Description sharvil.nanavati 2019-07-12 21:36:20 UTC
Created attachment 283657 [details]
Relevant dmesg output

Running Ubuntu 18.04 LTS with stock kernel (4.15.0-54-generic). Firmware failure with stock firmware from linux-firmware package (version 29.1044073957.0) and firmware supplied by Emmanuel (29.4009927039.0).

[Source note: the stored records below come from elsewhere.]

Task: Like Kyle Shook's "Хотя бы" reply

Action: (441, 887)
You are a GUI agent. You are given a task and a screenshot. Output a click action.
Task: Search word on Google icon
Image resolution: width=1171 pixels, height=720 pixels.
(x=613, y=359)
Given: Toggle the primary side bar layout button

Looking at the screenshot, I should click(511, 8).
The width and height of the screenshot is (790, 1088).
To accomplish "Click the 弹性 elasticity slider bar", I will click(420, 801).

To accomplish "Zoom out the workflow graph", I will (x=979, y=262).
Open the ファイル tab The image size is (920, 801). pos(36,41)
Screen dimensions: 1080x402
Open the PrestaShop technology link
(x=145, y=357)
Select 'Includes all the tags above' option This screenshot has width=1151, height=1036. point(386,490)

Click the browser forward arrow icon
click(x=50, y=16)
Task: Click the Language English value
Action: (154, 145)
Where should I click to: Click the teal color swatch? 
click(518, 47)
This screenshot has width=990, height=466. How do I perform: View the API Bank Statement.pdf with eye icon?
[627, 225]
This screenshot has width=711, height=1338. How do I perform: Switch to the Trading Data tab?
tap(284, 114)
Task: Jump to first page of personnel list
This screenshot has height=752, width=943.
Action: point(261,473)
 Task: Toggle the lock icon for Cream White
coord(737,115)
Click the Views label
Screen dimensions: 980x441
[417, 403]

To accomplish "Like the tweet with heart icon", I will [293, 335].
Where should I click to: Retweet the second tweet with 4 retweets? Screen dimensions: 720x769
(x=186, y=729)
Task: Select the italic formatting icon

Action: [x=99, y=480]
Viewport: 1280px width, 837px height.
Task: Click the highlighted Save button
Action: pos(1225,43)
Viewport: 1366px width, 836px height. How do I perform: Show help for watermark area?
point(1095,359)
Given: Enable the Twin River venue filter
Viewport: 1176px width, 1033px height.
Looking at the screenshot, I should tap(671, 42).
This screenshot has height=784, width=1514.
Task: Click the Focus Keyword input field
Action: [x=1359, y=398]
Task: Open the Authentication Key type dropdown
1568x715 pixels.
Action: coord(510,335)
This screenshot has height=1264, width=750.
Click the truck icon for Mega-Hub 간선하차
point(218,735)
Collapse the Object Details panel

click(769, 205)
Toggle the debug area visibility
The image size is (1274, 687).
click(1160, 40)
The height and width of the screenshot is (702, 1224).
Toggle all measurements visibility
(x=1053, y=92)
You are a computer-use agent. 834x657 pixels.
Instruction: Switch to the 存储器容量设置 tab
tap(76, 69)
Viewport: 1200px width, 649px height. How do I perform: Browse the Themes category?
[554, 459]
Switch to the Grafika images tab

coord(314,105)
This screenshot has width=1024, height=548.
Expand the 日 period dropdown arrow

Takes about 1 day of uptime for the first firmware crash. After that, firmware restarts are fairly common (2-3 per day). Throughput drops by 3-4x after first firmware restart and never recovers. No specific repro steps; simply remain connected to a 5GHz WPA2 Personal network with occasional network activity.
Comment 1 Jethro Rose 2019-07-22 06:05:23 UTC
I have also been seeing this sort of behaviour since about April/May with Fedora 30 and various kernel versions.  Seems to be load-dependent - it will be fine for a while but do anything "strenous" network wise (like, say download distribution updates) and it seems more likely to happen.  Sometimes after less than an hour.  ifconfig down/up gets the network back.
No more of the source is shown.